TL;DR
The median SaaS company monitors uptime and average response time. Both are nearly useless for catching real performance problems. Averages hide the pain... your p50 is 200ms but your p99 is 4 seconds, and the 1% of users hitting that 4-second response are your highest-paying enterprise customers on complex dashboards. The monitoring stack that actually works: percentile-based latency tracking (p50, p95, p99) per endpoint, real user monitoring (RUM) with device and network segmentation, error budget burn rate alerting (not static thresholds), and distributed tracing that follows a request across all services. I helped one team cut their MTTR from 45 minutes to under 8 minutes by switching from average-based monitoring to percentile-based alerting with error budgets.
Part of the Performance Engineering Playbook ... a comprehensive guide to building systems that stay fast under real-world load.
Why Averages Lie
A SaaS application serving 10,000 requests per minute with a 200ms average response time sounds healthy. But the distribution matters more than the average.

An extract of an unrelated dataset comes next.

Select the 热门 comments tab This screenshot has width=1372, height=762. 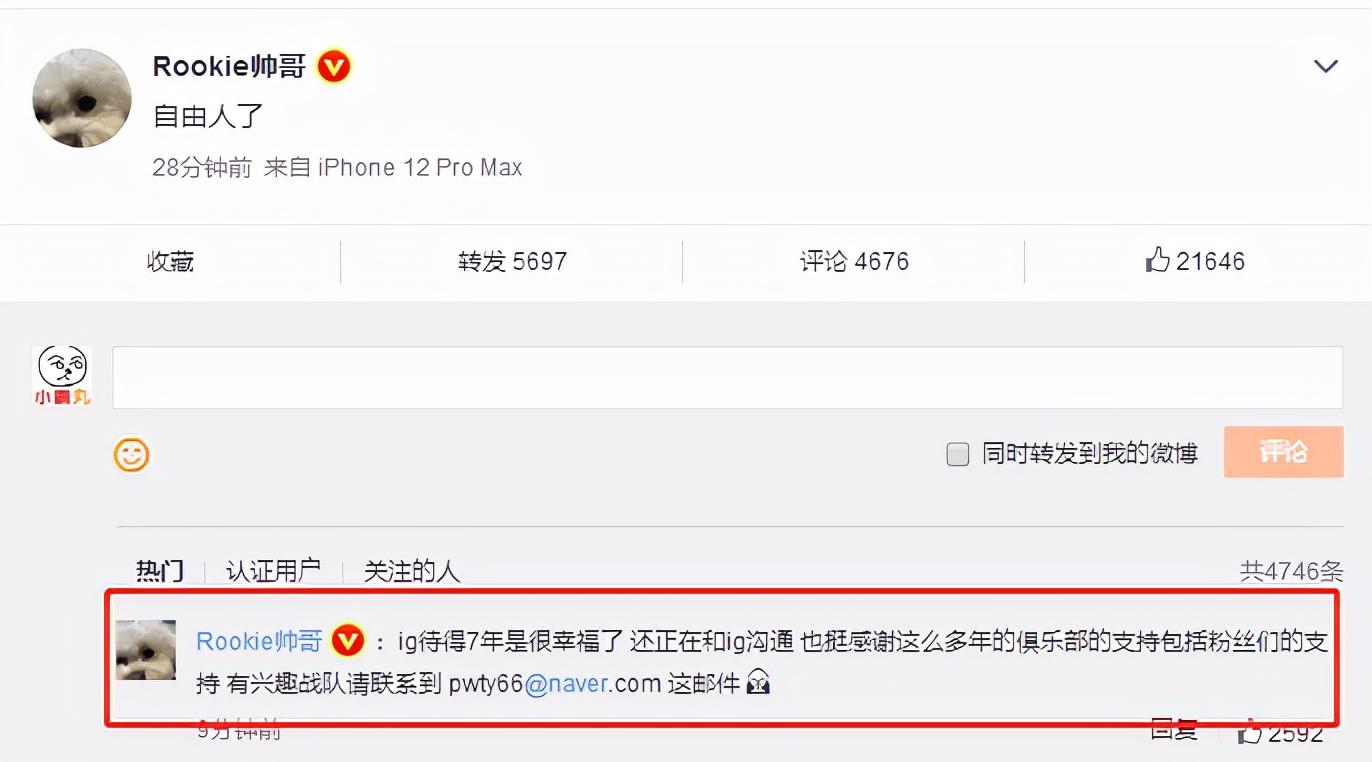tap(160, 571)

| Percentile | Response Time | Users Affected |
|---|---|---|
| p50 | 120ms | 5,000 requests ... fast |
| p75 | 250ms | 2,500 requests ... acceptable |
| p90 | 800ms | 1,000 requests ... noticeable |
| p95 | 2,500ms | 500 requests ... frustrating |
| p99 | 8,000ms | 100 requests ... broken |
That "200ms average" hides 100 requests per minute that take 8 seconds. Those 100 requests aren't random... they correlate with specific user segments: enterprise customers with large datasets, users on mobile networks, or requests that hit unoptimized query paths.
The average tells you the system is fine. The percentiles tell you 1% of your users are having a terrible experience... and those users are often the ones paying the most.
The Four Pillars of Performance Monitoring
Pillar 1: Percentile-Based Latency
Track p50, p95, and p99 for every endpoint. Alert on p99 because that's where problems surface first.
// Histogram-based latency tracking
import { Histogram } from "prom-client";
const httpDuration = new Histogram({
name: "http_request_duration_seconds",
help: "Duration of HTTP requests in seconds",
labelNames: ["method", "route", "status_code"],
buckets: [0.01, 0.05, 0.1, 0.25, 0.5, 1, 2.5, 5, 10],
});
// Middleware
function metricsMiddleware(req: Request, res: Response, next: NextFunction) {
const end = httpDuration.startTimer({
method: req.method,
route: req.route?.path || req.path,
});
res.on("finish", () => {
end({ status_code: res.statusCode });
});
next();
}
Why histograms, not summaries: Histograms are aggregatable across instances. If you have 10 application servers, you can calculate the global p99 from histograms. You can't do that with pre-computed summaries... each instance computes its own p99, and the average of 10 p99s is not the global p99.
Pillar 2: Real User Monitoring (RUM)
Synthetic monitoring tells you what the experience could be. RUM tells you what the experience is.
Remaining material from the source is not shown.